▸ Latihan A
Tuliskan kembali sebagian teks tentang epistemologi tanpa mengubah apa pun. Mulailah dari kata-kata yang memuat "Sabtu, 25 Oktober", lalu berhenti setelah "pengetahuan. (Darsono Prawironegoro)".
▸ Latihan B
Menurut teks tentang epistemologi, apa arti kata "episteme" dalam bahasa Yunani?

▸ Teks Bacaan
──────────────────────────────

Sabtu, 25 Oktober 2014

Resume I: Epistemologi

Pengertian
Epistemologi berasal dari bahasa Yunani; episteme = pengetahuan dan logos = kata, pikiran, percakapan, atau ilmu. Jadi, epistemologi adalah kata, pikiran, percakapan tentang pengetahuan atau ilmu pengetahuan. (Jan Hendrik Rapar)
Epistemologi merupakan pembahasan mengenai bagaimana kita mendapatkan pengetahuan: apakah sumber-sumber pengetahuan? Apakah hakikat, jangkauan, dan ruang lingkup pengetahuan? Apakah manusia dimungkinkan untuk mendapatkan pengetahuan? Sampai tahap mana pengetahuan yang mungkin ditangkap manusia? (Jujun S. Suriasumantri)
Epistemologi ialah teori tentang pengetahuan yaitu tentang lahirnya pengetahuan, peranan, dan perkembangan pengetahuan. (Darsono Prawironegoro)

──────────────────────────────

▸ Data
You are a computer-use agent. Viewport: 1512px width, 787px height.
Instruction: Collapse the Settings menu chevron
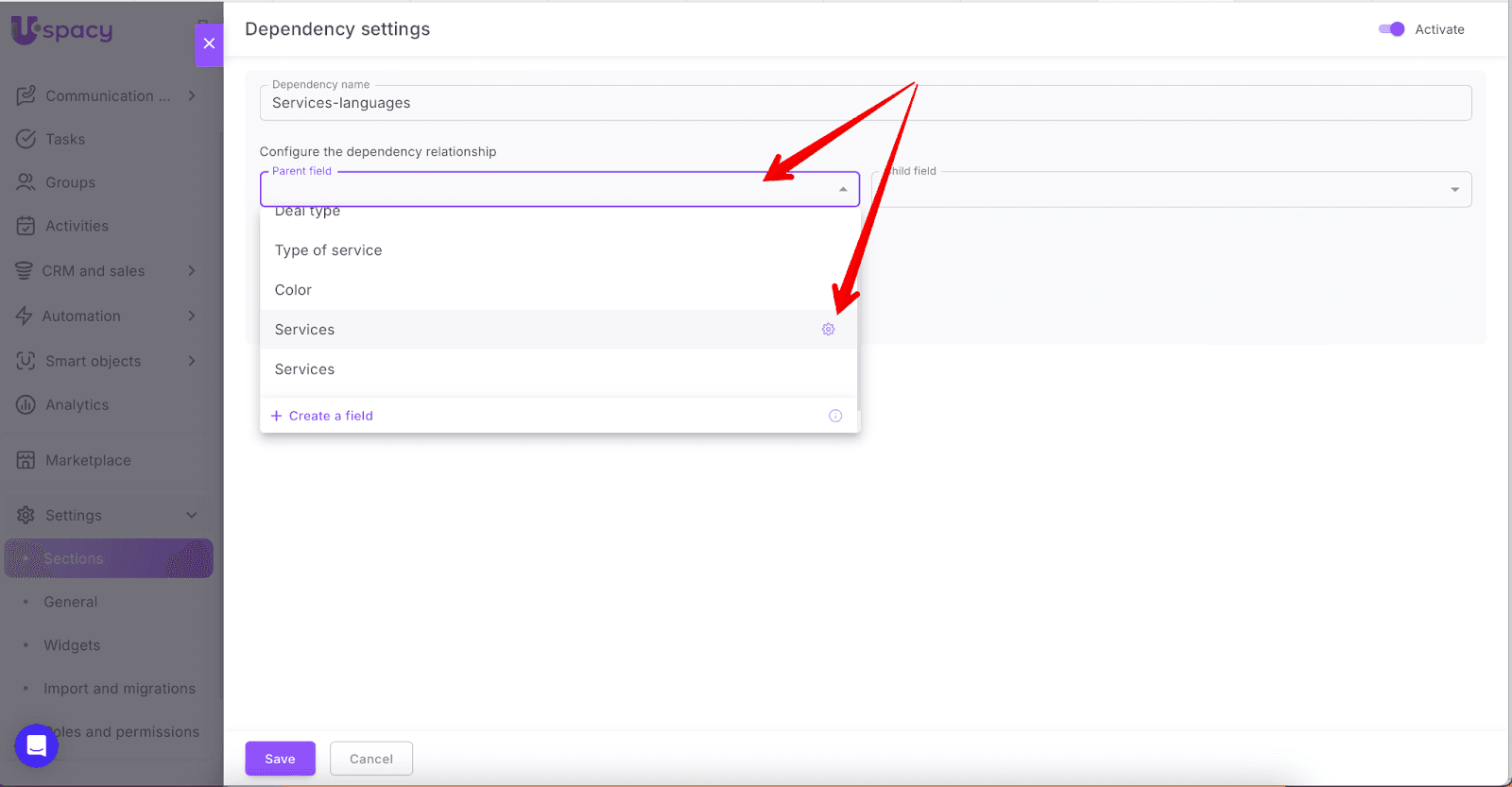pos(192,515)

──────────────────────────────

▸ Jawaban Latihan A
Sabtu, 25 Oktober 2014

Resume I: Epistemologi

Pengertian
Epistemologi berasal dari bahasa Yunani; episteme = pengetahuan dan logos = kata, pikiran, percakapan, atau ilmu. Jadi, epistemologi adalah kata, pikiran, percakapan tentang pengetahuan atau ilmu pengetahuan. (Jan Hendrik Rapar)
Epistemologi merupakan pembahasan mengenai bagaimana kita mendapatkan pengetahuan: apakah sumber-sumber pengetahuan? Apakah hakikat, jangkauan, dan ruang lingkup pengetahuan? Apakah manusia dimungkinkan untuk mendapatkan pengetahuan? Sampai tahap mana pengetahuan yang mungkin ditangkap manusia? (Jujun S. Suriasumantri)
Epistemologi ialah teori tentang pengetahuan yaitu tentang lahirnya pengetahuan, peranan, dan perkembangan pengetahuan. (Darsono Prawironegoro)

▸ Jawaban Latihan B
Episteme berarti pengetahuan.